Input data:
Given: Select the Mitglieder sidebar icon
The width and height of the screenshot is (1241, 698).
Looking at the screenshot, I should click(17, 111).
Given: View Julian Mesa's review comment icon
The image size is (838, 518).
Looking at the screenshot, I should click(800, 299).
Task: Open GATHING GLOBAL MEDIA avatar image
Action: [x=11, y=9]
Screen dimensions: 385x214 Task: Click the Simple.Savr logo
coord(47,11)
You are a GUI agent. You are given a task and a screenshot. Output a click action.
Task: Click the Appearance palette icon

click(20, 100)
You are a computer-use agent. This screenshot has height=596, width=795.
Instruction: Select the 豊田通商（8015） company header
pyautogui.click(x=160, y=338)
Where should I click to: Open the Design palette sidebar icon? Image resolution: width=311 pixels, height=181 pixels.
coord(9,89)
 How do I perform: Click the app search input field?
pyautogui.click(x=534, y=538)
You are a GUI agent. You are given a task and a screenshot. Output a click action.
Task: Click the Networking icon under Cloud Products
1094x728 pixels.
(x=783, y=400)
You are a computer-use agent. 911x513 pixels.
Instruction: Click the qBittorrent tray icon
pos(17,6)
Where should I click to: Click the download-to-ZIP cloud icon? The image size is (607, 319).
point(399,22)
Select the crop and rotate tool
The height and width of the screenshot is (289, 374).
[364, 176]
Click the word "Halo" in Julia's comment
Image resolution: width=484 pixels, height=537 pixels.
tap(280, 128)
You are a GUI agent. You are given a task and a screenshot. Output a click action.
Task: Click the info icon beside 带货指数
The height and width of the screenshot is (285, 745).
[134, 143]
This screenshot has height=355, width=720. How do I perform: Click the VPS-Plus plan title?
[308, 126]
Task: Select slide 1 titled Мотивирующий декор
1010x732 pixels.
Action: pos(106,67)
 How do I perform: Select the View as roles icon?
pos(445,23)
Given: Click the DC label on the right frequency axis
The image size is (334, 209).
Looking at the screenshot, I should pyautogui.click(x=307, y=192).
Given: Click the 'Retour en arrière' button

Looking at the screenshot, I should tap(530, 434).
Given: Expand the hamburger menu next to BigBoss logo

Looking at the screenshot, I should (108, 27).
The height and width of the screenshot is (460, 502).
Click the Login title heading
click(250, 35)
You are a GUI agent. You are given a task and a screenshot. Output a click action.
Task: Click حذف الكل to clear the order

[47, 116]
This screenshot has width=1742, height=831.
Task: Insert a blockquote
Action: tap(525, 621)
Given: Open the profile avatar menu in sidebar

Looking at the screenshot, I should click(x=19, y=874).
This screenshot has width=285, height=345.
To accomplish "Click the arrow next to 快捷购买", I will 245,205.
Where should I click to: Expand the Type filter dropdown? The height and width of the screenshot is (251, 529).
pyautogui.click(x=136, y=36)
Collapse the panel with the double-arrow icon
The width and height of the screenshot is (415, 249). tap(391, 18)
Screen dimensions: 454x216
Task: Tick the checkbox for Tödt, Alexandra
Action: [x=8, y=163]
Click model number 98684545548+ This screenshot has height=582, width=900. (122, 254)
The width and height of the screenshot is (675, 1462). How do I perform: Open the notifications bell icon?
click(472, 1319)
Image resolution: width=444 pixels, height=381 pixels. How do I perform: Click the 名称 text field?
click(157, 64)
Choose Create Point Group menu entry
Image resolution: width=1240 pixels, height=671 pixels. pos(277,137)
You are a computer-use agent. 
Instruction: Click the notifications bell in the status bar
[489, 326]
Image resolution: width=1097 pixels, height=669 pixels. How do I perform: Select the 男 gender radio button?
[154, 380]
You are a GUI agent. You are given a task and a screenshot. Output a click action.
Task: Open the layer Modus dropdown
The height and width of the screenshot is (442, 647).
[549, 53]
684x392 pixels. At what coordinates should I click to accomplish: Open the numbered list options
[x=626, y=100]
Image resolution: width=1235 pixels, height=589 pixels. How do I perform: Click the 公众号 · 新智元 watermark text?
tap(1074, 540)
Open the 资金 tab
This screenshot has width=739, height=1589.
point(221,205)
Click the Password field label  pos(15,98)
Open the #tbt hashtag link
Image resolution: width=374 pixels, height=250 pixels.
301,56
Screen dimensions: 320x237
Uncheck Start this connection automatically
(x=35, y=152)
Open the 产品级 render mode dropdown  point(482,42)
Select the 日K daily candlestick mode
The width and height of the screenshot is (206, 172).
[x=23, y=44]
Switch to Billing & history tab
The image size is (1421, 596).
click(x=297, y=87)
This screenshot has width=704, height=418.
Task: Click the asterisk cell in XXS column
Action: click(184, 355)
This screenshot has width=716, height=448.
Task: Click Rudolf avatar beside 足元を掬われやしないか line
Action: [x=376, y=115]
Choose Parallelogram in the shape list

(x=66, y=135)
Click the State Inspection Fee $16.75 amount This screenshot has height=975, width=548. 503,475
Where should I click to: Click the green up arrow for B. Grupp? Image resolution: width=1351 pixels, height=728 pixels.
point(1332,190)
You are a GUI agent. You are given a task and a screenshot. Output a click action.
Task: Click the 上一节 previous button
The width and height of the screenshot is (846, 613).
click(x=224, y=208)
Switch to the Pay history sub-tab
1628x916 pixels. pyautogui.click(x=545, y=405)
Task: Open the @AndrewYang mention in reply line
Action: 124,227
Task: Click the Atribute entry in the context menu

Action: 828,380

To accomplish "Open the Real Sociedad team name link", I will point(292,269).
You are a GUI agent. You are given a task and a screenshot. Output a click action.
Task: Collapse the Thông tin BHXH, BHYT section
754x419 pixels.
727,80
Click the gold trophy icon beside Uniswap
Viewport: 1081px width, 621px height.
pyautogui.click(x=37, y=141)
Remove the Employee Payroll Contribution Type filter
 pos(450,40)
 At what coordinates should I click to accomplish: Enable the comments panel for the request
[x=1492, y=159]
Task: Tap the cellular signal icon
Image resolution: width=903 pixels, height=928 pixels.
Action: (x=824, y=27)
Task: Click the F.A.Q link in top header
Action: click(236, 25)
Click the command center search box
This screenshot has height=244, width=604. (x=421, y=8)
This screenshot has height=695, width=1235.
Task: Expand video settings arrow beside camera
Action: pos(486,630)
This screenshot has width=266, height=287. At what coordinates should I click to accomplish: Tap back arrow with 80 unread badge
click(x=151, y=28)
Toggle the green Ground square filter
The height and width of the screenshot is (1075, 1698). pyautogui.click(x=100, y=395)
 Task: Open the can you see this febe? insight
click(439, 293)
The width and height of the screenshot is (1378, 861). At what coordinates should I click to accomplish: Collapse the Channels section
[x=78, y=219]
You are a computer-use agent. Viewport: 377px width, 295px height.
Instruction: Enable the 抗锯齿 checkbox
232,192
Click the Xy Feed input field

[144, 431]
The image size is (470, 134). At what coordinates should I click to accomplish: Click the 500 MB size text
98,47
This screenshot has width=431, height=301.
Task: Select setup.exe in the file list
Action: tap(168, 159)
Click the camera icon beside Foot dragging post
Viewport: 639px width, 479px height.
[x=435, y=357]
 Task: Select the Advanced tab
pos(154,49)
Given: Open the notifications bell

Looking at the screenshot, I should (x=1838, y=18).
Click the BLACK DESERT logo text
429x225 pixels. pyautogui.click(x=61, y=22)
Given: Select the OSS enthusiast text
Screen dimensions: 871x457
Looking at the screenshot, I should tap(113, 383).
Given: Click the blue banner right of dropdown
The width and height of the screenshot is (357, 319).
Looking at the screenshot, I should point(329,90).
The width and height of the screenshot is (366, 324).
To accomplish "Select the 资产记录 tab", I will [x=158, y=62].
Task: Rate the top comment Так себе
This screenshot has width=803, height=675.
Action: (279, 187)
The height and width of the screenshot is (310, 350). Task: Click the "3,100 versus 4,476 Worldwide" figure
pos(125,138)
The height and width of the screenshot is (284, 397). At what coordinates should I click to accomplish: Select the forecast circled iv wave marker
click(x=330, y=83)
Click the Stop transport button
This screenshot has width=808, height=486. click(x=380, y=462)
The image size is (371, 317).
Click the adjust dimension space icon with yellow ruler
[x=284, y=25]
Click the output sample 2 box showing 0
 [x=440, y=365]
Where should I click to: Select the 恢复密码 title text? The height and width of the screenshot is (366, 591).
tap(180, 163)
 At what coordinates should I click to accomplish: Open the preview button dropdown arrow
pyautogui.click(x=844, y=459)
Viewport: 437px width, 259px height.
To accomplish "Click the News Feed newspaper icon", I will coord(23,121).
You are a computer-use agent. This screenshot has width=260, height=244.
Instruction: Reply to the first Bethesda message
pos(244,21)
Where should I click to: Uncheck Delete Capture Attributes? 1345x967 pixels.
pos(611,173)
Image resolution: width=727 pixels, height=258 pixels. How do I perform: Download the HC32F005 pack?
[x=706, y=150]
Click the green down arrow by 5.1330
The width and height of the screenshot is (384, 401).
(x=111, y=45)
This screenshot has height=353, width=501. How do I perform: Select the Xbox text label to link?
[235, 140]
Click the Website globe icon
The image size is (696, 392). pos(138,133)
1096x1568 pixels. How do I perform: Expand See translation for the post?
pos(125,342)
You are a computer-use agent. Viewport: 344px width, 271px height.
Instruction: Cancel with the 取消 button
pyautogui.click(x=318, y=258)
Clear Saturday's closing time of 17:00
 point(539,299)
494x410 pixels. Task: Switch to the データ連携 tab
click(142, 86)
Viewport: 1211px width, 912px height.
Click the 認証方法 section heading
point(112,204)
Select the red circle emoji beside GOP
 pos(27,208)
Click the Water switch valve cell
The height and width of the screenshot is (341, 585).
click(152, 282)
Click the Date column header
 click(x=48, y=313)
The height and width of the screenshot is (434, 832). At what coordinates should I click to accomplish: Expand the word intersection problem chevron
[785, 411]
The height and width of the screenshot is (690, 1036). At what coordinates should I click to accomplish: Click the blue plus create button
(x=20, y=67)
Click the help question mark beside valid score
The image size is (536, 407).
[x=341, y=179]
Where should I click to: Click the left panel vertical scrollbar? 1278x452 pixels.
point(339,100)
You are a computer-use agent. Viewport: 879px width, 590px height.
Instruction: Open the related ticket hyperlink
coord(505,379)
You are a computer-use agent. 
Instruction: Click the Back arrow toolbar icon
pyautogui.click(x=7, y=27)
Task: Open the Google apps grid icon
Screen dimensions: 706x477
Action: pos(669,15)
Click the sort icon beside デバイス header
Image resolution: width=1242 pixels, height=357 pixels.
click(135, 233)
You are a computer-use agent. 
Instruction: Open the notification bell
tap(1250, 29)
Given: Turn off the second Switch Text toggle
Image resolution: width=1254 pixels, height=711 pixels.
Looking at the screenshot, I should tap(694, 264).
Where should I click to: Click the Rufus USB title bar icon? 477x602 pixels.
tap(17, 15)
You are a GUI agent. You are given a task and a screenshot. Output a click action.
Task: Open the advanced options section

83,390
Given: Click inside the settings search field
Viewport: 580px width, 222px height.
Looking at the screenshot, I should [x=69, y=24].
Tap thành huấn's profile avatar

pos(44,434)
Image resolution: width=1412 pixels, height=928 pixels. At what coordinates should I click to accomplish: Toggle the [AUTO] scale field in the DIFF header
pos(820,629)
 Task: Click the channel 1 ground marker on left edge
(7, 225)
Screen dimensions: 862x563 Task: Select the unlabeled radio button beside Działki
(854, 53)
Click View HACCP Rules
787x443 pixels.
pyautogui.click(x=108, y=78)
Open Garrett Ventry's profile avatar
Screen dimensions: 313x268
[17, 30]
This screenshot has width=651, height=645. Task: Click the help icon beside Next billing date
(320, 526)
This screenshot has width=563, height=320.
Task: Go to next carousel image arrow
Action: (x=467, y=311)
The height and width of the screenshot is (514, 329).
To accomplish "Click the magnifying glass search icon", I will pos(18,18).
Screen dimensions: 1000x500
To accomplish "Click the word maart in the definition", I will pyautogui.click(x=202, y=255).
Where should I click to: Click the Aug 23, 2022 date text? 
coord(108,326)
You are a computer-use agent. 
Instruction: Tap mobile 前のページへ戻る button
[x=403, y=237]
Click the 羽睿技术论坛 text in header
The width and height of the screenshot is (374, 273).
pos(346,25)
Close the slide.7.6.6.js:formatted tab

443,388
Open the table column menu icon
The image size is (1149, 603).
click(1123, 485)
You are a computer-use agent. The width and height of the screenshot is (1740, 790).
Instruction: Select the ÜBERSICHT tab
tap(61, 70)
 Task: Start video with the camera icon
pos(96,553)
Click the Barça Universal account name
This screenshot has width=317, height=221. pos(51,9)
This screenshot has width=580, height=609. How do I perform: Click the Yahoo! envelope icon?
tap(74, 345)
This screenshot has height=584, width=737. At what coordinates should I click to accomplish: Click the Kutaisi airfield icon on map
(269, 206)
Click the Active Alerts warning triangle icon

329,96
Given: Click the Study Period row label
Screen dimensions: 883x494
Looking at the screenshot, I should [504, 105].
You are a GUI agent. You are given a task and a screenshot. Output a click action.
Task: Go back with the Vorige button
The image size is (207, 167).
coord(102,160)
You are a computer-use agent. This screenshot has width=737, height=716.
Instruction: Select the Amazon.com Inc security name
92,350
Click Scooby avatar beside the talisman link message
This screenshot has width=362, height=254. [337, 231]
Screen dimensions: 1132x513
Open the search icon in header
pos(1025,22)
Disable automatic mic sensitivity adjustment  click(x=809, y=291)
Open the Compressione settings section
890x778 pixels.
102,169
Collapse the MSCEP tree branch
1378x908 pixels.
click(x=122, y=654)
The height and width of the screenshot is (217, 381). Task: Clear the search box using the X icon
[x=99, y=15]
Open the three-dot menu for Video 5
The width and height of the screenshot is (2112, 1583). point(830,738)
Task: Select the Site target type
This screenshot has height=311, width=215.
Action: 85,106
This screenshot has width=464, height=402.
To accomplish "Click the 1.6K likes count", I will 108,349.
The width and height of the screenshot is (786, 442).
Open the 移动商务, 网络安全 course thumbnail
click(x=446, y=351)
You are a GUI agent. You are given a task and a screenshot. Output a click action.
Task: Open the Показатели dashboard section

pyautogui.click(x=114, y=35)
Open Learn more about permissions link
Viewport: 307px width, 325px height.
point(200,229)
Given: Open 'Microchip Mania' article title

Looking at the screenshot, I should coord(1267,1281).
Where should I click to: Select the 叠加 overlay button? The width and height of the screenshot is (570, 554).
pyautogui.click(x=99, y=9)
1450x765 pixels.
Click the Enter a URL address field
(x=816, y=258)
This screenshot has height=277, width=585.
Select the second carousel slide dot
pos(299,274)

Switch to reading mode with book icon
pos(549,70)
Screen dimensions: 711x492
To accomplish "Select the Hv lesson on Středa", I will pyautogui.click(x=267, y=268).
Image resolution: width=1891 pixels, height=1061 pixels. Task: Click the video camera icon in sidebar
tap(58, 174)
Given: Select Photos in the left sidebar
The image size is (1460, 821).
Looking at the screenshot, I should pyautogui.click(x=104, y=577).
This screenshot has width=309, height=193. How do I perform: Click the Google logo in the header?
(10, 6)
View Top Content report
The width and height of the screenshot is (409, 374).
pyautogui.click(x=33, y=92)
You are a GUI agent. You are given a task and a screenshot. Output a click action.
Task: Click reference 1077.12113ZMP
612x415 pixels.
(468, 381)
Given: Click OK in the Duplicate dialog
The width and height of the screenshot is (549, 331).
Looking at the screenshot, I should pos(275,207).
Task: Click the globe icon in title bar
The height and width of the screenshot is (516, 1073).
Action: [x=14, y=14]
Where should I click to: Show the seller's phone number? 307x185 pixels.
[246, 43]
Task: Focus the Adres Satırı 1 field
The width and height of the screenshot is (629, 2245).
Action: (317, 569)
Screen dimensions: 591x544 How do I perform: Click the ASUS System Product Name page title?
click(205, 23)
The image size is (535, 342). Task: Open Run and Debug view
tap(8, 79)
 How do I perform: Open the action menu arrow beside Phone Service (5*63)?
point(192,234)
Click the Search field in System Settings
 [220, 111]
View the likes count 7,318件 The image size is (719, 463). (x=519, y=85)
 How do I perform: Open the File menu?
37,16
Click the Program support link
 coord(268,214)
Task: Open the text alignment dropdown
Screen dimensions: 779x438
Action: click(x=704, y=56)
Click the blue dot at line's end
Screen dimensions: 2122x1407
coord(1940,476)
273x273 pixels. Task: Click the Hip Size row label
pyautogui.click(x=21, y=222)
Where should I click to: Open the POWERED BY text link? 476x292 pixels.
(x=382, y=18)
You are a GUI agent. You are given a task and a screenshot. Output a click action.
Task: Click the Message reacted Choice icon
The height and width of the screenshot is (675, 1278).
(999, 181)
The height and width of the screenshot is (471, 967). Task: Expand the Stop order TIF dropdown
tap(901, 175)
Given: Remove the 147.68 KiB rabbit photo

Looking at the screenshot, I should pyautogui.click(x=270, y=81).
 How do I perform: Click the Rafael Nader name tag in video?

Written instruction: Copy out everything in the records from the line containing "Task: Open the text alignment dropdown" down to the line containing "pyautogui.click(x=21, y=222)", matching each line character for character.

Finished task:
Task: Open the text alignment dropdown
Screen dimensions: 779x438
Action: click(x=704, y=56)
Click the blue dot at line's end
Screen dimensions: 2122x1407
coord(1940,476)
273x273 pixels. Task: Click the Hip Size row label
pyautogui.click(x=21, y=222)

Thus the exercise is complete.